You’ll know when it’s better to wait patiently than to press on with your typing. This often happens at the end of a scene. Now it’s time for the characters to do something else. But what? Or, it may be time for for the writer to check in on another character. But who? Or, perhaps you’ve written up to the edge of A BIG SCENE and you’re not exactly sure how that big scene ought to get underway.
At times like this, I find it better to stop writing for 15 minutes, an hour, or perhaps for the rest of the afternoon and do something unrelated to the novel or short story I’m working on. If the next scene of the story seems close, but isn’t quite resolving into my thoughts, I’ll do something relatively mindless like playing a game of Freecell, hearts or Angry Birds. If I think the scene needs more time to come to mind, I’ll go do errands or mow the lawn.
When I distract myself, the next scene in the story always occurs to me out of nowhere.
I suppose there are many theories about this. I really don’t want to know them. If I did know them, the whole process might simply stop working. Anyhow, I have my own theory about it.
If you think about some of the methods people use to relax, especially those who do psychic readings or are using biofeedback to get rid of a headache or a sore back, the process begins with visualizing a relaxing place, slowing the breath, and then follows through various self-hypnotic methods that will slow one’s brainwaves and heart beat.
Now, I’m not suggesting Tarot card readers ought to begin with a game of hearts on their computers before spreading out the cards or that Freecell will send energy up and down your chakra system to improve your well being. Perhaps. At any rate, my mindless activities tend to produce the same results as structured or unstructured meditation. The result? I’ve stepped away from the story, relaxed, and allowed it to happen.

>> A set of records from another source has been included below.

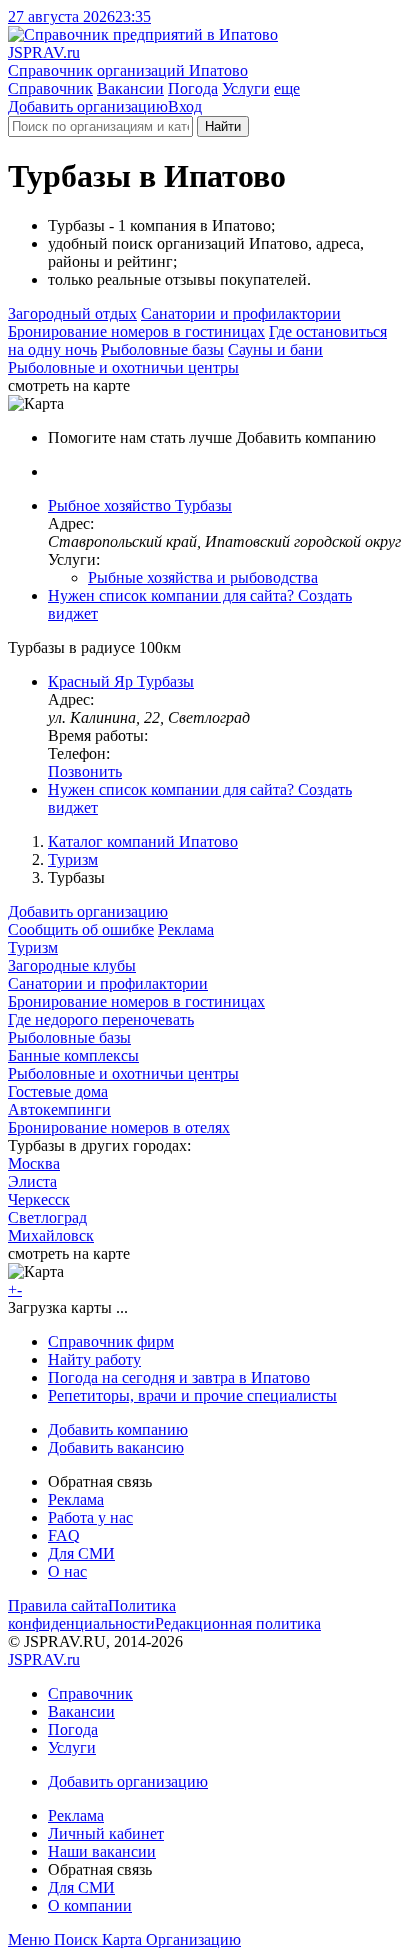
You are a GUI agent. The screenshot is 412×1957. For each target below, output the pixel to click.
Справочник (50, 88)
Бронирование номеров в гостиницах (136, 331)
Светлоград (47, 1217)
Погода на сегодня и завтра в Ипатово (179, 1377)
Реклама (186, 929)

My won/lost percentage for Freecell, hearts, chess and other games on my computer isn’t good because once I begin playing them, the next scene of my story is likely to occur at any moment and to be so compelling that I can’t wait to get back to my Word file and start typing again. At that point, I’m ready to quit the game in a second and get back to the larger-order of fun: writing.
I suppose we all have our little tricks and superstitions. One way or another, they seem to be in our writer’s tool kits as the magic behind the curtain that allows our stories to happen.